Event logs show below error:
[Store] Unable to connect to database, will retry. Exception: System.Data.SqlClient.SqlException (0x80131904): Login failed for user 'AMER(Server_Name)$'.
at System.Data.SqlClient.SqlInternalConnectionTds..ctor(DbConnectionPoolIdentity identity, SqlConnectionString connectionOptions, SqlCredential credential, Object providerInfo, String newPassword, SecureString newSecurePassword, Boolean redirectedUserInstance, SqlConnectionString userConnectionOptions, SessionData reconnectSessionData, DbConnectionPool pool, String accessToken, Boolean applyTransientFaultHandling, SqlAuthenticationProviderManager sqlAuthProviderManager)
at System.Data.SqlClient.SqlConnectionFactory.CreateConnection(DbConnectionOptions options, DbConnectionPoolKey poolKey, Object poolGroupProviderInfo, DbConnectionPool pool, DbConnection owningConnection, DbConnectionOptions userOptions)
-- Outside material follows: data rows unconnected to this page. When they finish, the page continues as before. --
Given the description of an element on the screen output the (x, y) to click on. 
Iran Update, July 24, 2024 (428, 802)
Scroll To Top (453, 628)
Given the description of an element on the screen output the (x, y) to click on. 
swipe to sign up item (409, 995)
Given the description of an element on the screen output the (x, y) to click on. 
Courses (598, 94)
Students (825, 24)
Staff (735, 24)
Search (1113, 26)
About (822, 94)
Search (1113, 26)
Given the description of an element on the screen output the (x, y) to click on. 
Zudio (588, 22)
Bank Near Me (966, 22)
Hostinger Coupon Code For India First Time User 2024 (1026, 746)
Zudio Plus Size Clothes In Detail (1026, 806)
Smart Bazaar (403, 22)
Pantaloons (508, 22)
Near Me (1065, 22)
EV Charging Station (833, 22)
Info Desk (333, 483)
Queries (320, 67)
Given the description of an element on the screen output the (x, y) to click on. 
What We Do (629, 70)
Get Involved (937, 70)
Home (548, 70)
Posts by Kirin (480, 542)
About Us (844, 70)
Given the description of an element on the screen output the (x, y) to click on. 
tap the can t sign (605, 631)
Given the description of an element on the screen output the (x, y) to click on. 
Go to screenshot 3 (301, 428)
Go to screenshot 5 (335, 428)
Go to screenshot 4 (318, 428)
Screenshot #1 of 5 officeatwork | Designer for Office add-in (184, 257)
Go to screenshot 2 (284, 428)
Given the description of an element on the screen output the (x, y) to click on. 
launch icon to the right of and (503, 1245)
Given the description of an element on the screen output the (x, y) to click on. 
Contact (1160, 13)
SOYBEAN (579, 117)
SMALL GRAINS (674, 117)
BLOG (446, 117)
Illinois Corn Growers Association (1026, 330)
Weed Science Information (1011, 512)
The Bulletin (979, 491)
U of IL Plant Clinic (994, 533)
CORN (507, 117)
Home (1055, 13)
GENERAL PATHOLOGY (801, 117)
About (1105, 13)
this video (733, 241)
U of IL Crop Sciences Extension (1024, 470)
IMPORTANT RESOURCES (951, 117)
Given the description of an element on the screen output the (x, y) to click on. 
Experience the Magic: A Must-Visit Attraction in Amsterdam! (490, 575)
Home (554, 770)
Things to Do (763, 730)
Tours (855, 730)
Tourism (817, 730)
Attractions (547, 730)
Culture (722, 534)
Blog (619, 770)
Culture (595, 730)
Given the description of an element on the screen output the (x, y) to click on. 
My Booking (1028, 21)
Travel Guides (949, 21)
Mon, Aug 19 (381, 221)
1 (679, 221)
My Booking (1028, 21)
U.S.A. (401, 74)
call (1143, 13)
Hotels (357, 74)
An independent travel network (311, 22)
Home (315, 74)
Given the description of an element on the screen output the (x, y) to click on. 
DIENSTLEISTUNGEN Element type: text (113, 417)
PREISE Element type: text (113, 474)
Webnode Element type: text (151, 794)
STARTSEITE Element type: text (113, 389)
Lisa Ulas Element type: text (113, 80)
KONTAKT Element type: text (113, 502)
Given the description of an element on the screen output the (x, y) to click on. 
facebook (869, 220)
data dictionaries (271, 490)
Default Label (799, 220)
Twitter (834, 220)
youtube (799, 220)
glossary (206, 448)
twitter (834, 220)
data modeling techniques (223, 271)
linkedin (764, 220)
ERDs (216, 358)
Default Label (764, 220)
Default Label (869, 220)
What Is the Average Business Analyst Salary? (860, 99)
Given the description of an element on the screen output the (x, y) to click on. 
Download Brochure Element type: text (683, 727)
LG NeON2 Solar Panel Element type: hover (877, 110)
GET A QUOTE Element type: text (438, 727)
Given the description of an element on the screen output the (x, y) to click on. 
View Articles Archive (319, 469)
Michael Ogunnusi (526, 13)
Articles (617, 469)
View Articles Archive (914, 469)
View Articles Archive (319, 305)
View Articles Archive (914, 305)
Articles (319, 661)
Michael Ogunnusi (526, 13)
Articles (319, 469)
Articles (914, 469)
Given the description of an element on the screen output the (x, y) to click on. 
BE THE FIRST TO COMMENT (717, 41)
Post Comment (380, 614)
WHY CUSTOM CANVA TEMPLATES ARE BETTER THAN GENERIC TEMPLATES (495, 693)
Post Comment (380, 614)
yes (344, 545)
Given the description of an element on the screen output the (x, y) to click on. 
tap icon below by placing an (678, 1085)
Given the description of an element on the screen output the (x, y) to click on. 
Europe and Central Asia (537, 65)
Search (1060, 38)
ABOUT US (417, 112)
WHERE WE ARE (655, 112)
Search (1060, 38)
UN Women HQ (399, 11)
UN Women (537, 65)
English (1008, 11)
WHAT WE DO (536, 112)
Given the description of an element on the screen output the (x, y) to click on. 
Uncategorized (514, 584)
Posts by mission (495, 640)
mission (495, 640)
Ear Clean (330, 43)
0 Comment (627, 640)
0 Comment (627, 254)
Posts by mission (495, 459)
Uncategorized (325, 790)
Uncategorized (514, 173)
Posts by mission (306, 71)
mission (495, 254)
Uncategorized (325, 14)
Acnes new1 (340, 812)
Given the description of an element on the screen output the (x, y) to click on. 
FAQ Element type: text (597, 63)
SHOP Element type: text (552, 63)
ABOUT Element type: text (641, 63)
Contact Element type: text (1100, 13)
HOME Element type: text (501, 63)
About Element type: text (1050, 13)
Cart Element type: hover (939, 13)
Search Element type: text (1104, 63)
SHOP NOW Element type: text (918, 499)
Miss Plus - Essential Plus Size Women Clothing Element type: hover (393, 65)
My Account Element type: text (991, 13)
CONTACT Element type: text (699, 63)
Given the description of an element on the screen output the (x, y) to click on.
at System.Data.ProviderBase.DbConnectionFactory.CreatePooledConnection(DbConnectionPool pool, DbConnection owningObject, DbConnectionOptions options, DbConnectionPoolKey poolKey, DbConnectionOptions userOptions)
at System.Data.ProviderBase.DbConnectionPool.CreateObject(DbConnection owningObject, DbConnectionOptions userOptions, DbConnectionInternal oldConnection)
at System.Data.ProviderBase.DbConnectionPool.UserCreateRequest(DbConnection owningObject, DbConnectionOptions userOptions, DbConnectionInternal oldConnection)
at System.Data.ProviderBase.DbConnectionPool.TryGetConnection(DbConnection owningObject, UInt32 waitForMultipleObjectsTimeout, Boolean allowCreate, Boolean onlyOneCheckConnection, DbConnectionOptions userOptions, DbConnectionInternal& connection)
at System.Data.ProviderBase.DbConnectionPool.TryGetConnection(DbConnection owningObject, TaskCompletionSource`1 retry, DbConnectionOptions userOptions, DbConnectionInternal& connection)
at System.Data.ProviderBase.DbConnectionFactory.TryGetConnection(DbConnection owningConnection, TaskCompletionSource`1 retry, DbConnectionOptions userOptions, DbConnectionInternal oldConnection, DbConnectionInternal& connection)
at System.Data.ProviderBase.DbConnectionInternal.TryOpenConnectionInternal(DbConnection outerConnection, DbConnectionFactory connectionFactory, TaskCompletionSource`1 retry, DbConnectionOptions userOptions)
at System.Data.SqlClient.SqlConnection.TryOpenInner(TaskCompletionSource`1 retry)
at System.Data.SqlClient.SqlConnection.TryOpen(TaskCompletionSource`1 retry)
at System.Data.SqlClient.SqlConnection.Open()
at Microsoft.Hpc.Diagnostics.Store.DiagnosticsStore.<GetFirstTimeDatabaseConnection>d__23.MoveNext()
ClientConnectionId:36337e63-273d-49c4-8ea5-fbbf387a5513
Error Number:18456,State:1,Class:14
Any suggestions or pointers would be helpful.